▸ TASK GOAL: Where in the data below does the word "link" appear? Copy each line that holds it.

[Stored records]
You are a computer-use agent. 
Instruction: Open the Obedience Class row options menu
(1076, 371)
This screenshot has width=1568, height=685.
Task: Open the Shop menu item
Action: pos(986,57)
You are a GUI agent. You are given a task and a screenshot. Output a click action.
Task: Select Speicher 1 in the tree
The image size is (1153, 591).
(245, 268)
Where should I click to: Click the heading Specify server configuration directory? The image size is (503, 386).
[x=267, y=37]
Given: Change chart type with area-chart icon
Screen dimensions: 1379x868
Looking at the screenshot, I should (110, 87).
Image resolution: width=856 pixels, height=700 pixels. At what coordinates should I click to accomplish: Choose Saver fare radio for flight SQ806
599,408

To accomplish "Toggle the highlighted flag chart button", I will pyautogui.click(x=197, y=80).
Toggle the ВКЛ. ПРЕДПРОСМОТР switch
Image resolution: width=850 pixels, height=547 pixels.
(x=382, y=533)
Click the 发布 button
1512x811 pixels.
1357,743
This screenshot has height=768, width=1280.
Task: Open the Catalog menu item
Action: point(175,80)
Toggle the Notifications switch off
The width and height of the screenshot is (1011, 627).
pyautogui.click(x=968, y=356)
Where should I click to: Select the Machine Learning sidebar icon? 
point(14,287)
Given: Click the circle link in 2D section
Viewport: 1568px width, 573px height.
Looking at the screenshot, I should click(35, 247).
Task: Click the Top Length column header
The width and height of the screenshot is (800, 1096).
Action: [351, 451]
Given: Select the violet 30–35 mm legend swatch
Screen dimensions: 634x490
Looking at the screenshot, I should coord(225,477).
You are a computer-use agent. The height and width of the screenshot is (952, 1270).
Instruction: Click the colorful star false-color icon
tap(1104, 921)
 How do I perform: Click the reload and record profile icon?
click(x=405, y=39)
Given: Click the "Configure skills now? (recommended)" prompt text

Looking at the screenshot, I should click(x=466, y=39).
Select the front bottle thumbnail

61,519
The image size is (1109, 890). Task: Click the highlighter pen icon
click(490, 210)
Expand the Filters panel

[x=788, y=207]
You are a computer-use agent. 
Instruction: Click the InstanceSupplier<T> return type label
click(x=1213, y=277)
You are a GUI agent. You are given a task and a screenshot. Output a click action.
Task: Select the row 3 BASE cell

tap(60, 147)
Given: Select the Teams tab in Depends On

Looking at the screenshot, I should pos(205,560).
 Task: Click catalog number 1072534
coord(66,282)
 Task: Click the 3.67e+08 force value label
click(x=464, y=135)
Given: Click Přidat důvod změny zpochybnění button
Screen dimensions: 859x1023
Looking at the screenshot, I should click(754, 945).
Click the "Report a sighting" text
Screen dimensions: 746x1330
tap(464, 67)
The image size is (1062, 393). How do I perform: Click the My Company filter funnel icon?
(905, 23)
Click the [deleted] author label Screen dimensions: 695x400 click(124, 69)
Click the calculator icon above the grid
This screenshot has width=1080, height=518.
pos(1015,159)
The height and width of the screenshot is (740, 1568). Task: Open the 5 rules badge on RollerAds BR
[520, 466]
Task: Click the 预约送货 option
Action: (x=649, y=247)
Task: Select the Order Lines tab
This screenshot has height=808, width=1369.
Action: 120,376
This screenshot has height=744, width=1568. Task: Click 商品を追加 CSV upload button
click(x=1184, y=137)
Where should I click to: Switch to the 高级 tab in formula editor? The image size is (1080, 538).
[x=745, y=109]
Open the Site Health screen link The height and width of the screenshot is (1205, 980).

▸ EXERCISE RESPONSE:
Given: Click the circle link in 2D section
Open the Site Health screen link The height and width of the screenshot is (1205, 980).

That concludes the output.